Raw data
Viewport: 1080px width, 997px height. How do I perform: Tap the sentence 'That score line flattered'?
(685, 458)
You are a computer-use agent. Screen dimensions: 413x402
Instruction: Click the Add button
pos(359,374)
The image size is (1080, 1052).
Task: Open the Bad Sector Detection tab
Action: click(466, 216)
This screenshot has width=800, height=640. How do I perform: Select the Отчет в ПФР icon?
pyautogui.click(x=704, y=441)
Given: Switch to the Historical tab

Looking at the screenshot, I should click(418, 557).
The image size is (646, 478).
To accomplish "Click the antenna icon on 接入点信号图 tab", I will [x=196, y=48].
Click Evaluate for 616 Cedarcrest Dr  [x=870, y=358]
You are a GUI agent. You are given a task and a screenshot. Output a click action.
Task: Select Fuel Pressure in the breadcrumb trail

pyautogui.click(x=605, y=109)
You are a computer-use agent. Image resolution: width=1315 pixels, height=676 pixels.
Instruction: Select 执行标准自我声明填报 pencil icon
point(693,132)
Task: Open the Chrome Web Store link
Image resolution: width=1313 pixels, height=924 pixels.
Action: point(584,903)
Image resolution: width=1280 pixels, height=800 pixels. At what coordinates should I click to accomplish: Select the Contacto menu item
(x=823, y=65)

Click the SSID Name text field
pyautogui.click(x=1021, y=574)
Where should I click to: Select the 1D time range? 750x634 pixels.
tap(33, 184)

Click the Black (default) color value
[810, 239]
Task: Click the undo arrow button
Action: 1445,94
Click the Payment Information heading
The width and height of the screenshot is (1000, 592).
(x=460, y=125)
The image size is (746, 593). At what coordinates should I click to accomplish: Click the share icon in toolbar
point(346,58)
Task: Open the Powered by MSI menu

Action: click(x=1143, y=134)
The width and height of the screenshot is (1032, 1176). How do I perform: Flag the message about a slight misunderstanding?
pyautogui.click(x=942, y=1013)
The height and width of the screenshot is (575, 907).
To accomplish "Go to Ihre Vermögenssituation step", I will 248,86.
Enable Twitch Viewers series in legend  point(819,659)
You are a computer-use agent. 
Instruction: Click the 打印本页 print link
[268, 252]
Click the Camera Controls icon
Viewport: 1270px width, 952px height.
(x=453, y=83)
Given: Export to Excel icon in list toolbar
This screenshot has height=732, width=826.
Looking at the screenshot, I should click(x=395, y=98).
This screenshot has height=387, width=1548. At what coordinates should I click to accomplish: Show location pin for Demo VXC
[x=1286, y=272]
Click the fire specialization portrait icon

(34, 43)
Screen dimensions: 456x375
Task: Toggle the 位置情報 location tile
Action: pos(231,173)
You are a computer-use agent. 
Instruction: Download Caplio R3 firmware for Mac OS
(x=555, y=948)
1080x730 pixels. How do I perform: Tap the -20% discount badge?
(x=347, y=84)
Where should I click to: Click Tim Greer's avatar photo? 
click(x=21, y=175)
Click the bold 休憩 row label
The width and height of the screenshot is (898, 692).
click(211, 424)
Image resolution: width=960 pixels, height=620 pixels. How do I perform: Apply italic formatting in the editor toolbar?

Problem requirements
Would you transcribe the listing word for word?

Task solution
Viewport: 1080px width, 997px height. How do I perform: Tap the sentence 'That score line flattered'?
(685, 458)
You are a computer-use agent. Screen dimensions: 413x402
Instruction: Click the Add button
pos(359,374)
The image size is (1080, 1052).
Task: Open the Bad Sector Detection tab
Action: click(466, 216)
This screenshot has width=800, height=640. How do I perform: Select the Отчет в ПФР icon?
pyautogui.click(x=704, y=441)
Given: Switch to the Historical tab

Looking at the screenshot, I should click(418, 557).
The image size is (646, 478).
To accomplish "Click the antenna icon on 接入点信号图 tab", I will [x=196, y=48].
Click Evaluate for 616 Cedarcrest Dr  [x=870, y=358]
You are a GUI agent. You are given a task and a screenshot. Output a click action.
Task: Select Fuel Pressure in the breadcrumb trail

pyautogui.click(x=605, y=109)
You are a computer-use agent. Image resolution: width=1315 pixels, height=676 pixels.
Instruction: Select 执行标准自我声明填报 pencil icon
point(693,132)
Task: Open the Chrome Web Store link
Image resolution: width=1313 pixels, height=924 pixels.
Action: point(584,903)
Image resolution: width=1280 pixels, height=800 pixels. At what coordinates should I click to accomplish: Select the Contacto menu item
(x=823, y=65)

Click the SSID Name text field
pyautogui.click(x=1021, y=574)
Where should I click to: Select the 1D time range? 750x634 pixels.
tap(33, 184)

Click the Black (default) color value
[810, 239]
Task: Click the undo arrow button
Action: 1445,94
Click the Payment Information heading
The width and height of the screenshot is (1000, 592).
(x=460, y=125)
The image size is (746, 593). At what coordinates should I click to accomplish: Click the share icon in toolbar
point(346,58)
Task: Open the Powered by MSI menu

Action: click(x=1143, y=134)
The width and height of the screenshot is (1032, 1176). How do I perform: Flag the message about a slight misunderstanding?
pyautogui.click(x=942, y=1013)
The height and width of the screenshot is (575, 907).
To accomplish "Go to Ihre Vermögenssituation step", I will 248,86.
Enable Twitch Viewers series in legend  point(819,659)
You are a computer-use agent. 
Instruction: Click the 打印本页 print link
[268, 252]
Click the Camera Controls icon
Viewport: 1270px width, 952px height.
(x=453, y=83)
Given: Export to Excel icon in list toolbar
This screenshot has height=732, width=826.
Looking at the screenshot, I should click(x=395, y=98).
This screenshot has height=387, width=1548. At what coordinates should I click to accomplish: Show location pin for Demo VXC
[x=1286, y=272]
Click the fire specialization portrait icon

(34, 43)
Screen dimensions: 456x375
Task: Toggle the 位置情報 location tile
Action: pos(231,173)
You are a computer-use agent. 
Instruction: Download Caplio R3 firmware for Mac OS
(x=555, y=948)
1080x730 pixels. How do I perform: Tap the -20% discount badge?
(x=347, y=84)
Where should I click to: Click Tim Greer's avatar photo? 
click(x=21, y=175)
Click the bold 休憩 row label
The width and height of the screenshot is (898, 692).
click(211, 424)
Image resolution: width=960 pixels, height=620 pixels. How do I perform: Apply italic formatting in the editor toolbar?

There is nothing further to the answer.